To say that God suffers with us reverses the analogy.  The assumption is that because compassionate human love includes suffering, then Divine love must also.  But the fact that it includes suffering does not mean that it must include suffering.  It is the love that is given that makes it love, not the suffering.  In fact you could remove the suffering, the love would still be love.  In fact, it would be a purer love because there would be no need on the lover’s part to succor his own suffering.  Instead it would be a completely free love with no compulsion towards self-interest.  Rather than being somehow cold and indifferent, it is complete and free.  So God, by not be able to suffer, actually loves us more than if He could suffer.  To insist otherwise makes God love us less, the very thing that they think they are avoiding by positing that He must suffer.  As Fr. Thomas Weinandy puts it, “what human beings cry out for in their suffering is not a God who suffers but a God who loves wholly and completely, something a suffering God could not do.”  God is compassionate not because He suffers with but because He is able to fully embrace those who are suffering

Further Consequences of the Suffering God

If reversing the analogy was the worst part about this, then we might simply chalk it up as a misunderstanding.  But the fact that it represents an attack on God’s nature eventually leads us into a theological pitfall that destroys our faith in God.  God, in order to suffer must be capable of change.  But we believe in a God who is immutable.  His immutability comes about not because He can’t change, but because as the fullness of being there is nothing for Him to change into.  No change would make Him more than He is because He is already “I AM WHO AM”, pure act.  He fully alive.  To posit that He can suffer is to posit that He can change and to posit that He can change is to say that He is not the one true God.

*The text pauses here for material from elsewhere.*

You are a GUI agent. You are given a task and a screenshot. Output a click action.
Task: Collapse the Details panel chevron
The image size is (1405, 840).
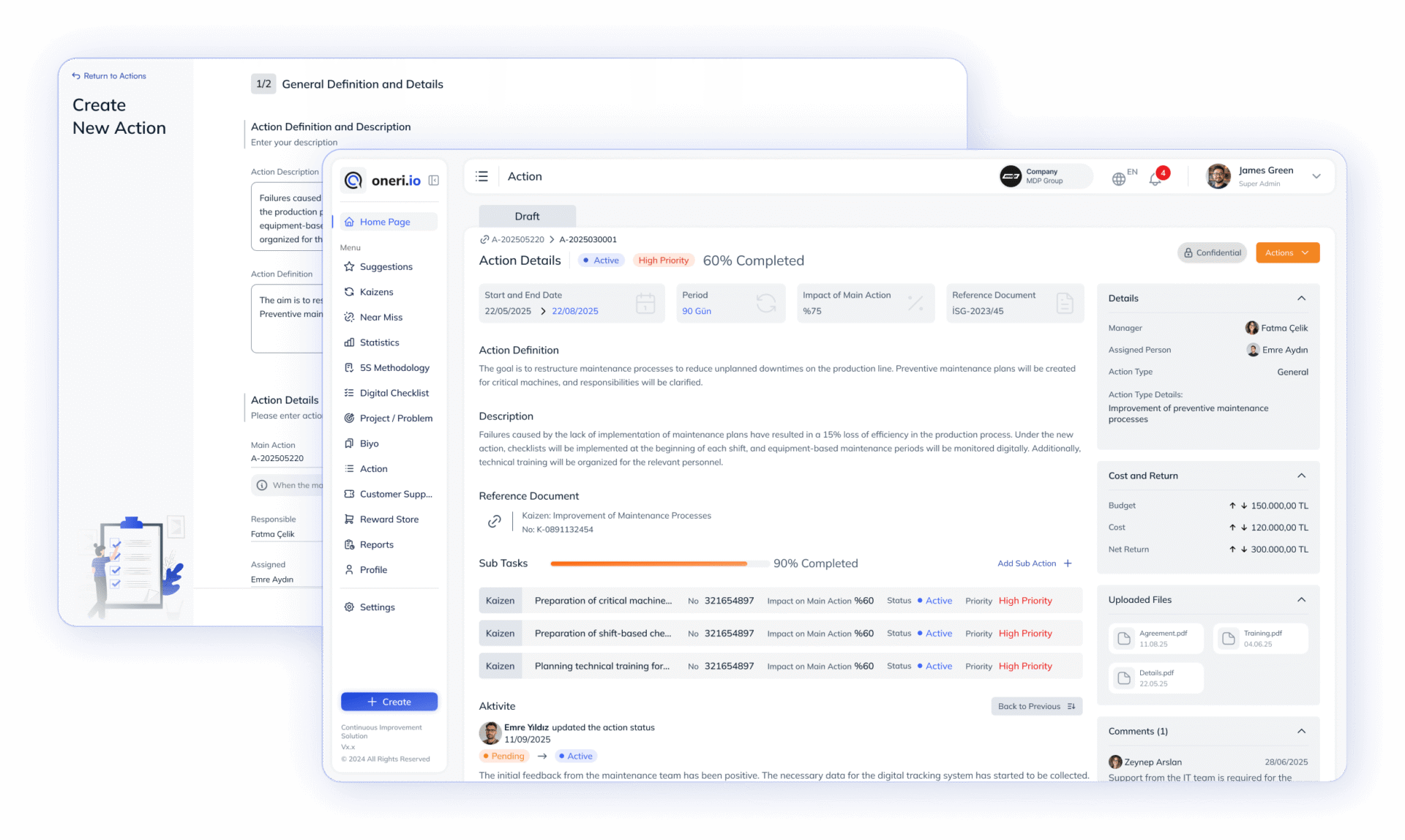click(1301, 299)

He must also be incapable of suffering, that is, impassible for a subtler reason as well.  Suffering is caused by a lack of some good that ought to be there.  If God, in Himself is lacking some good, then He is not All Good.  If the suffering comes about because of the lack of some good in creation, then He becomes a part of creation itself and is no longer transcendent.  As part of creation He is no longer Creator.  Evil and suffering must be seen as having real existence (rather than a lack of some good) since nothing is immune to it.  Our new God is the god of pantheism or process theology and an ontological dualism becomes the result.

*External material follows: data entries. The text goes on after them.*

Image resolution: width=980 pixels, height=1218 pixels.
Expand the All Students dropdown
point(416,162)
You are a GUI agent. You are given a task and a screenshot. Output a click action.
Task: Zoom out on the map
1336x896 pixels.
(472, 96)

The suffering God hypothesis ultimately means the destruction of the Christian God.  If God is not free from suffering, then no one is.  And if no one is, then there is no possibility of redemption.  God simply becomes one being among many striving for perfection.  If He cannot save Himself from evil, then how can He save anyone else?  The Incarnation becomes totally incomprehensible.  The God-Man cannot offer redemption, nor can He sanctify suffering.  In truth, a suffering God need not stoop to our level because He is already there.  The truth that He could love fully without suffering, yet still chose to add suffering carries the assurance of His total love for each one of us.  If He could already suffer, then it looks like little more than masochism.

In short, ideas have consequences. Serious ideas have serious consequences.  The idea of divine passibility has nothing but negative consequences.  Therefore, despite its present popularity, the assertion that Divine suffering is possible must be wholly rejected in favor of the Traditional teaching of the Church so that the Faith may remain intact.